Die überwiegende Fläche des unteren Einsiedler Klosterplatzes soll mit ungeschliffenen Flusskieseln gepflastert werden. So sieht es ein Kompromiss zwischen Behörden, Kloster und Denkmalpflege vor. Doch dagegen haben zwei Behindertenorganisationen sowie zwei Privatpersonen geklagt. Für sie stellt dieser Belag für den "Platz im Platz" rund um den Liebfrauenbrunnen ein kaum zu überwindendes Hindernis dar.

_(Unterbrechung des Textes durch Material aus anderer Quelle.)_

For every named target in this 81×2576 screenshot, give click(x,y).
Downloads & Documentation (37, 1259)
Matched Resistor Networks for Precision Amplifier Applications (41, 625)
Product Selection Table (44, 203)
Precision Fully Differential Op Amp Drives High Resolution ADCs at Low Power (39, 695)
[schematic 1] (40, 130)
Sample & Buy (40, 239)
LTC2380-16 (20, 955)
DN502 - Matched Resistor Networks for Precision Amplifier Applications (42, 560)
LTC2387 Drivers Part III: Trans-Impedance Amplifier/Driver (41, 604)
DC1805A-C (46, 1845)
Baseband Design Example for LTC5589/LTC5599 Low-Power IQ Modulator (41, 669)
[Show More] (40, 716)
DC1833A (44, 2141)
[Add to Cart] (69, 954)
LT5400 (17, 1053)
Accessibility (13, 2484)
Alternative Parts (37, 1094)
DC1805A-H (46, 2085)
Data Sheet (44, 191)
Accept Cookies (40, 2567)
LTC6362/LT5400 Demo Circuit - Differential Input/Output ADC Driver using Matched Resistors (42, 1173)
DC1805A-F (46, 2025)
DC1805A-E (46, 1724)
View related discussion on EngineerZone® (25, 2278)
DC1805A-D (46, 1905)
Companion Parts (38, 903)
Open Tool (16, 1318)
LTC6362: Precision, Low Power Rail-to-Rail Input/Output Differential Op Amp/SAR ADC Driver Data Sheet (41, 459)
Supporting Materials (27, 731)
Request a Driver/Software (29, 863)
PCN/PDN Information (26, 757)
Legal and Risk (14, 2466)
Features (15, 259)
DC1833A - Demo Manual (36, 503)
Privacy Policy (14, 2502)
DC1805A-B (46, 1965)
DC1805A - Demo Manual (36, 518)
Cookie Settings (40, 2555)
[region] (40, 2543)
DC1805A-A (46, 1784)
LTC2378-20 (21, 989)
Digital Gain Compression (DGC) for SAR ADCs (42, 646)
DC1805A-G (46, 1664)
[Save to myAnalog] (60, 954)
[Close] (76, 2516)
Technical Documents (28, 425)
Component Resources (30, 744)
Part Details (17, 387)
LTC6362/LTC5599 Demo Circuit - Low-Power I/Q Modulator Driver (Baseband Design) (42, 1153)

Das Schwyzer Verwaltungsgericht urteilte in erster Instanz abschlägig; der Flusskiesel-Plan sei in Ordnung, da eine Überquerung des Platzes auf Bahnen mit ebenem Belag möglich sei. Drei der Klägerparteien akzeptierten das Urteil. Doch eine der Privatpersonen will in Berufung gehen und die Sache vor das Schweizer Bundesgericht in Lausanne tragen; es gehe um die gesetzlich garantierten Rechte von behinderten Menschen. Und diese Rechte müssten auch auf dem Unteren Klosterplatz in Einsiedeln gewährt werden.

Ganzer Platz soll behindertengerecht werden

"Wenn ich jetzt meinen jahrelangen Kampf für einen behindertengerechteren Klosterplatz beende, würde ich mich bis an mein Lebensende darüber ärgern", sagte die betreffende Person dem Portal kath.ch. Sie fordert, der ganze Platz müsse künftig behindertengerecht mit geschliffenen Flusskieseln gepflastert werden – und nicht nur, wie es ein behördlicher Kompromiss vorsieht, auf gewissen Bahnen.

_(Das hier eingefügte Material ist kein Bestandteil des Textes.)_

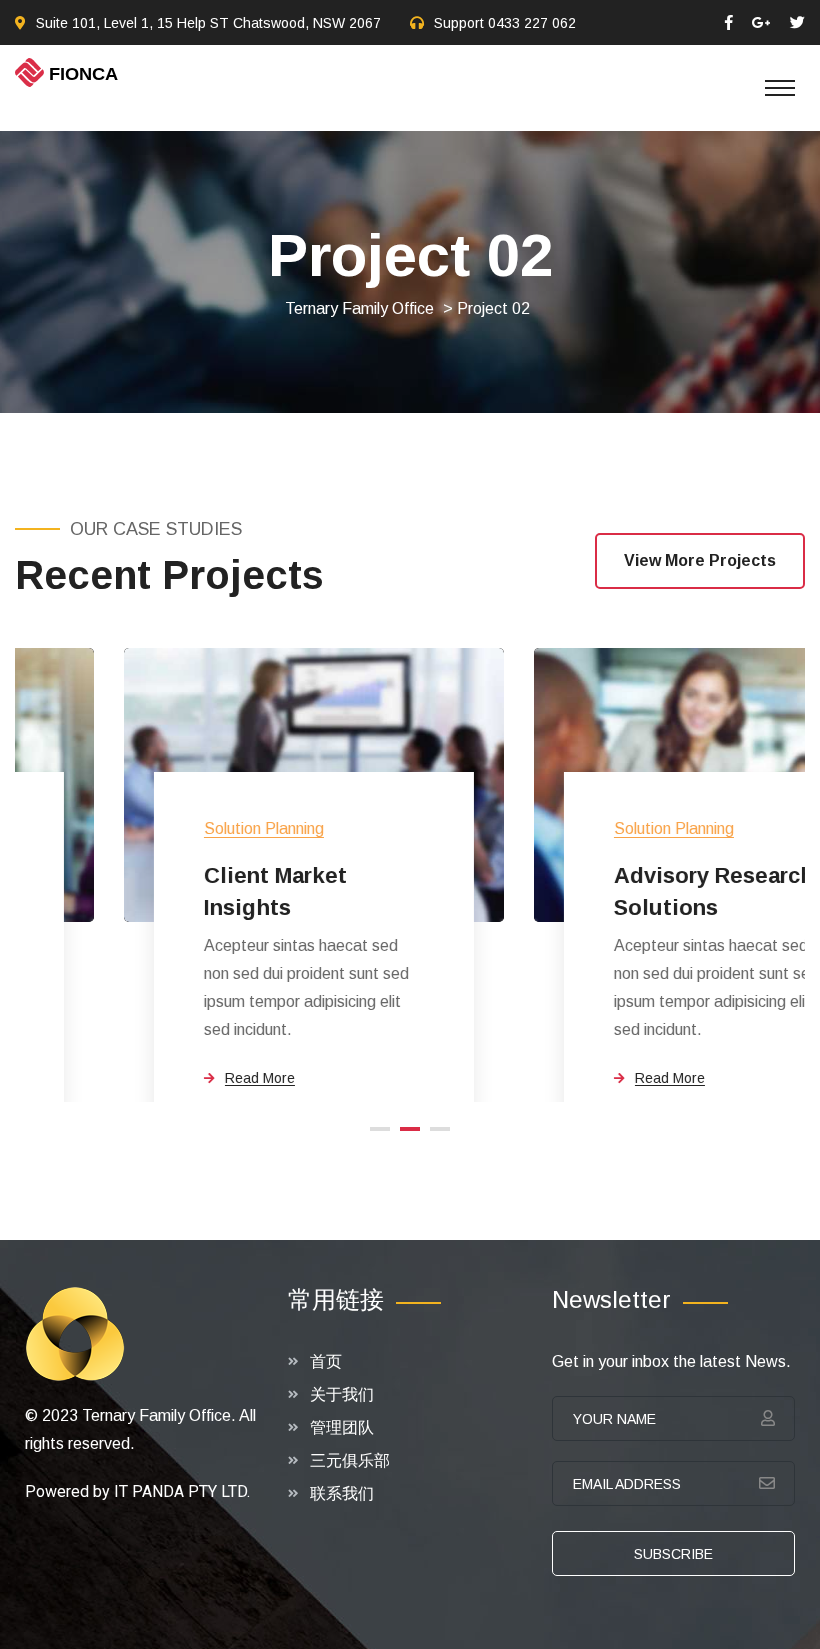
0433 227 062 (532, 23)
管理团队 (342, 1427)
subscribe (673, 1554)
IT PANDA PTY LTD (180, 1491)
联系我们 (342, 1493)
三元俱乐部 (350, 1460)
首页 (326, 1361)
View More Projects (700, 560)
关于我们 (342, 1394)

Dass die anderen Kläger dem Widerstand der Privatperson nicht folgen und das Urteil des Verwaltungsgerichts hinnehmen, führt sie darauf zurück, dass sie im Fall einer Niederlage vor dem Bundesgericht zum einen wohl die Gerichtskosten scheuten. Zum anderen fürchteten sie wohl die Gefahr, dass das Bundesgerichtsurteil zum Klosterplatz wegweisend für andere Streitfälle werden könnte – zulasten von Interessen von Menschen mit Behinderung.

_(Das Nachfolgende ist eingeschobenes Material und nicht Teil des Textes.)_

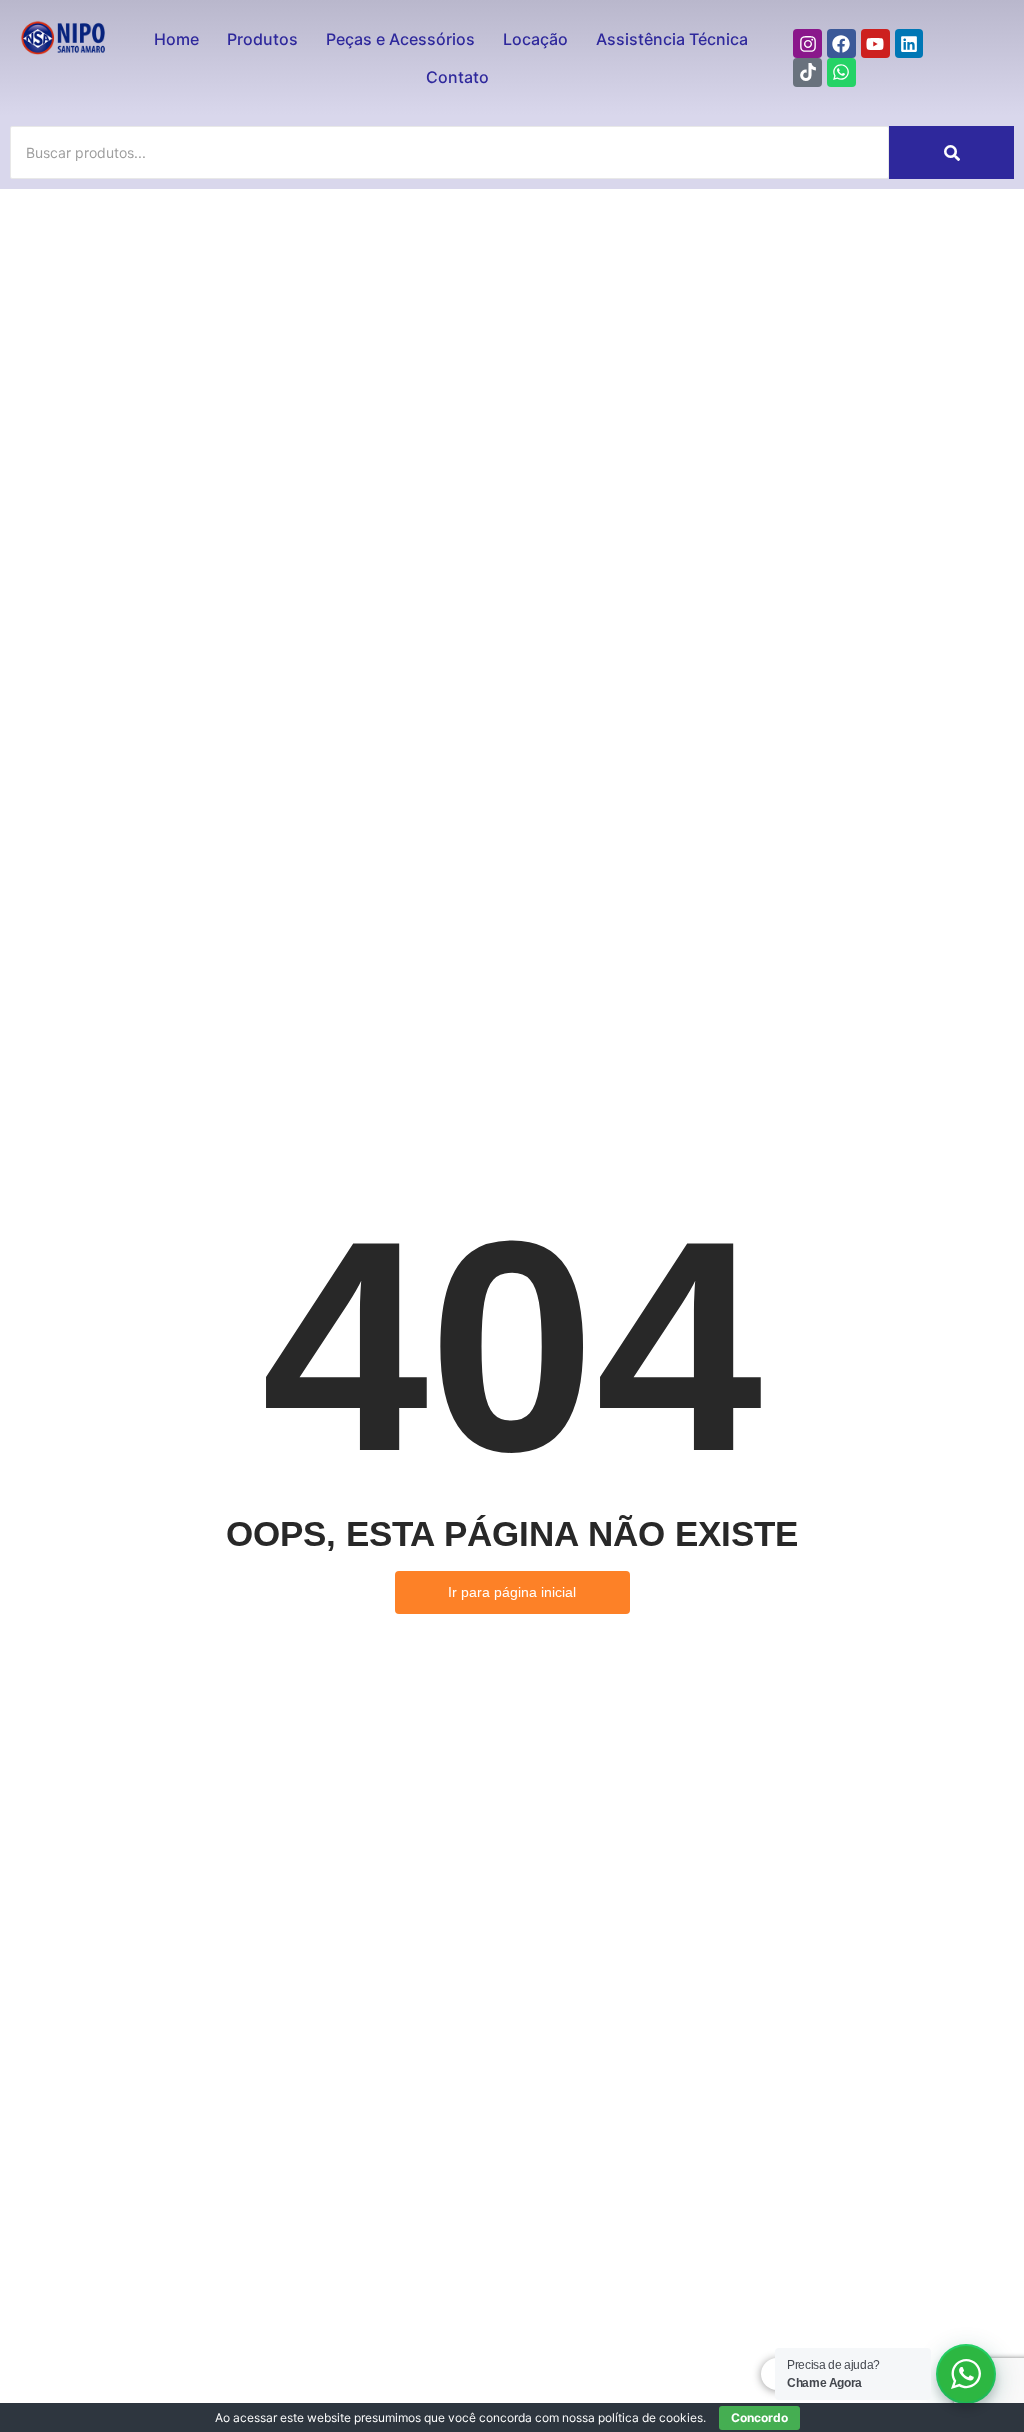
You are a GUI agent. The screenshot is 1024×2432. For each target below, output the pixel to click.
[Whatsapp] (841, 72)
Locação (535, 39)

„Auch für die rollstuhlgängige Rampe im Abteihof bin ich dankbar, die zu einem neuen Lift führt, der gehbehinderten Menschen den Zugang zu diesem alten barocken Haus ermöglicht.“

—  Zitat: Urban Federer

Unterm Strich seien diese "betrogen" worden, so die Privatperson. Sie beruft sich auf einen Kompromiss von 2018. Damals hätten Kloster, Denkmalpflege und Bezirk auch ihr persönlich zugesichert, den ganzen Platz mit hindernisfrei geschliffenen Flusssteinen zu pflastern. Im Gegenzug habe sie eine Beschwerde gegen die neu geplanten, für Menschen im Rollstuhl unüberwindbaren Treppen am unteren Ende des Klosterplatzes zurückgezogen. Der einseitige Bruch dieses Kompromisses sei auch ein Vertrauensbruch.

Spenden gesammelt

150.000 Franken Spenden habe sie als Privatperson für eine hindernisfreie Erneuerung des Klosterplatzes gesammelt. Nun habe das Kloster etwa diese Summe anderweitig verbaut: für den auf dem "Platz im Platz" notwendigen provisorischen Belag. Die Klägerpartei verweist darauf, dass auf dem bereits fertiggestellten Klosterplatz vor der Stiftskirche 99 Prozent aller Besucher auf dem hindernisfreien Weg mit den geschliffenen Flusskieseln gingen – und nicht auf den unbehauenen Steinen nebenan. Dies müsse auch wegweisend sein für den "Platz im Platz" rund um den Liebfrauenbrunnen.

Abt Urban Federer sagte auf Anfrage von kath.ch, da die Causa um den Vorplatz am Marienbrunnen vor das Bundesgericht komme, könnten sich Kloster und Bezirk Einsiedeln derzeit nicht dazu äußern. Doch über den Platz vor der Klosterfront und den großzügigen barrierefreien Zugang zur Kirche zeigt er sich erfreut. "Auch für die rollstuhlgängige Rampe im Abteihof bin ich dankbar, die zu einem neuen Lift führt, der gehbehinderten Menschen den Zugang zu diesem alten barocken Haus ermöglicht", so der Abt.

Das finanzielle Risiko der Gerichtskosten trägt die Privatperson als letzte Klagepartei nun allein. Ihre Chancen schätzt sie mit 50:50 ein. "Wenn ich den Prozess verliere, dann verlieren alle Menschen", sagt sie – "auch jene ohne Behinderung. Die können nämlich selbst jederzeit zu Menschen mit Behinderung werden – spätestens im Alter."